I oftren leave mine a few days before i tackle them it may help you to get your ideas togther but good luck ,its food for thought

But i guess your curse a little not being able to grip it well i would


----------



## Fordj (Jan 8, 2014)

I have used the PMC silver clay once. It does require a kiln, (I forget the temperature, sorry), and it does shrink a bit while curing. I took a one night adult learning class at university. You might be able to find a class like that at a school near you.


----------



## Rad (Feb 19, 2013)

Fordj said:


> I have used the PMC silver clay once. It does require a kiln, (I forget the temperature, sorry), and it does shrink a bit while curing. I took a one night adult learning class at university. You might be able to find a class like that at a school near you.
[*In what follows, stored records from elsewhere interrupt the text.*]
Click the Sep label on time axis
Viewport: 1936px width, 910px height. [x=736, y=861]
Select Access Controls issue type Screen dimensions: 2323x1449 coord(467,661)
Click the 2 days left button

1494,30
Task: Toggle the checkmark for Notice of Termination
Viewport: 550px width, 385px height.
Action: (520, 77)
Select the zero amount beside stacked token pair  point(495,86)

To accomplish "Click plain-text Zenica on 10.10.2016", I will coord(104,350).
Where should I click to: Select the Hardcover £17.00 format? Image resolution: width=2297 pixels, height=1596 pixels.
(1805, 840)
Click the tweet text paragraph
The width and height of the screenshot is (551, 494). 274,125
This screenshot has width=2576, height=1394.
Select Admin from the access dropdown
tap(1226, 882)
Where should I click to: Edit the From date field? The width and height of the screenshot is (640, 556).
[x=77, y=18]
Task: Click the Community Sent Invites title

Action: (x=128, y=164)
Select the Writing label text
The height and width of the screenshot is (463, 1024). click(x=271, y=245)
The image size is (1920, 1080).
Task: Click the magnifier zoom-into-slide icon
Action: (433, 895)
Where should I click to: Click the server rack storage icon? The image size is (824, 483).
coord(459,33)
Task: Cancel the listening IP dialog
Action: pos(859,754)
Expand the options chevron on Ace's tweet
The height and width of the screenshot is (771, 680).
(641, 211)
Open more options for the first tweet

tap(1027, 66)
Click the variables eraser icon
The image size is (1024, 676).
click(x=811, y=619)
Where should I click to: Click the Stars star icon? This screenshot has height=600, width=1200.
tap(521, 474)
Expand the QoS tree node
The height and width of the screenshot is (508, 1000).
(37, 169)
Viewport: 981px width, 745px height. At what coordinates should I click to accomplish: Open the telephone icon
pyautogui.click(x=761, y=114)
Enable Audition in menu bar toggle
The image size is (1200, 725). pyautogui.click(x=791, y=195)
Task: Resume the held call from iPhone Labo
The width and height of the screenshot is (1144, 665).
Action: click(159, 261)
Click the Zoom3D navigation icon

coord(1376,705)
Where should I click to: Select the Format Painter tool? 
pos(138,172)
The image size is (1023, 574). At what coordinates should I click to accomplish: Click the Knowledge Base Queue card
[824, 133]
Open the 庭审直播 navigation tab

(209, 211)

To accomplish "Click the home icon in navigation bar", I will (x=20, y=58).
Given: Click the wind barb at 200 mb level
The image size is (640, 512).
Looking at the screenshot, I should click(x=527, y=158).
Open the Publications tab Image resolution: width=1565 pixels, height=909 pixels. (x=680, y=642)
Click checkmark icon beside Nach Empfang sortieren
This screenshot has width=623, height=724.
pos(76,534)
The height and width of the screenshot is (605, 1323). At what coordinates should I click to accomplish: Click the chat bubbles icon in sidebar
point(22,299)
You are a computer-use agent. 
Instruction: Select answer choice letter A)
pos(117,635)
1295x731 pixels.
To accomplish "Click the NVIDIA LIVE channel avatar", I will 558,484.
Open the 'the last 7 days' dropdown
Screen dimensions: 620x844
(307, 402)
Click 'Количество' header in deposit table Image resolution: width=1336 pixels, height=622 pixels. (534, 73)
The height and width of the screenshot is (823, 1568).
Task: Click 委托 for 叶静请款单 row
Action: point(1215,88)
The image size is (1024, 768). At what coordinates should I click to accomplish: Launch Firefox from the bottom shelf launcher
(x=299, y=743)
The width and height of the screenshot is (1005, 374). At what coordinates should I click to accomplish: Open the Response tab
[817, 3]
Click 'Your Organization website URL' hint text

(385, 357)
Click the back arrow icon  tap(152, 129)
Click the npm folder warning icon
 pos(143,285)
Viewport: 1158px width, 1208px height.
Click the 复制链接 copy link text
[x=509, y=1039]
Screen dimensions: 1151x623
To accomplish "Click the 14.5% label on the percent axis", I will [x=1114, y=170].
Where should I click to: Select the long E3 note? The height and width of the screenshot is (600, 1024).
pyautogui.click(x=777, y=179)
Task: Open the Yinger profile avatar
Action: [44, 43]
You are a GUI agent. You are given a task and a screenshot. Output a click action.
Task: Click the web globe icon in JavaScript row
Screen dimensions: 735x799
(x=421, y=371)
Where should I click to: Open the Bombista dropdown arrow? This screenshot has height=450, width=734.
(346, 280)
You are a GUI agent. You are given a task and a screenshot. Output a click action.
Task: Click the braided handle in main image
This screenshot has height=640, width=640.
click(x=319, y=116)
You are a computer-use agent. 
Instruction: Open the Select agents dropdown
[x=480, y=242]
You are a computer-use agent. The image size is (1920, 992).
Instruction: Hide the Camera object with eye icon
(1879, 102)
I thought about some of that stuff -- but since I do a lot of wood working, I think I'll do something in wood -- but thanks for the idea!


----------



## Fordj (Jan 8, 2014)

If you did do a class like that, it would be fun to use your whale tooth as a form for the un-fired clay. Then after firing, you would have to relief carve the whale tooth to accept it. That might be challenging enough to make it worth your while. Silver is wonderfull, my favorite precious metal.


----------



## Rad (Feb 19, 2013)

Just an Update -- I have finally gotten back into some stick work and am working on my Whale tooth topper -- I have added a nice piece of Walnut to the wide end of the tooth and will sand it tomorrow. Hope to have pictures of my progress soon!


----------



## cobalt (Nov 14, 2013)

looking forward to you progress ,main thing just take your time and enjoy doing it.Have fun



Rad said:


> Just an Update -- I have finally gotten back into some stick work and am working on my Whale tooth topper -- I have added a nice piece of Walnut to the wide end of the tooth and will sand it tomorrow. Hope to have pictures of my progress soon!


----------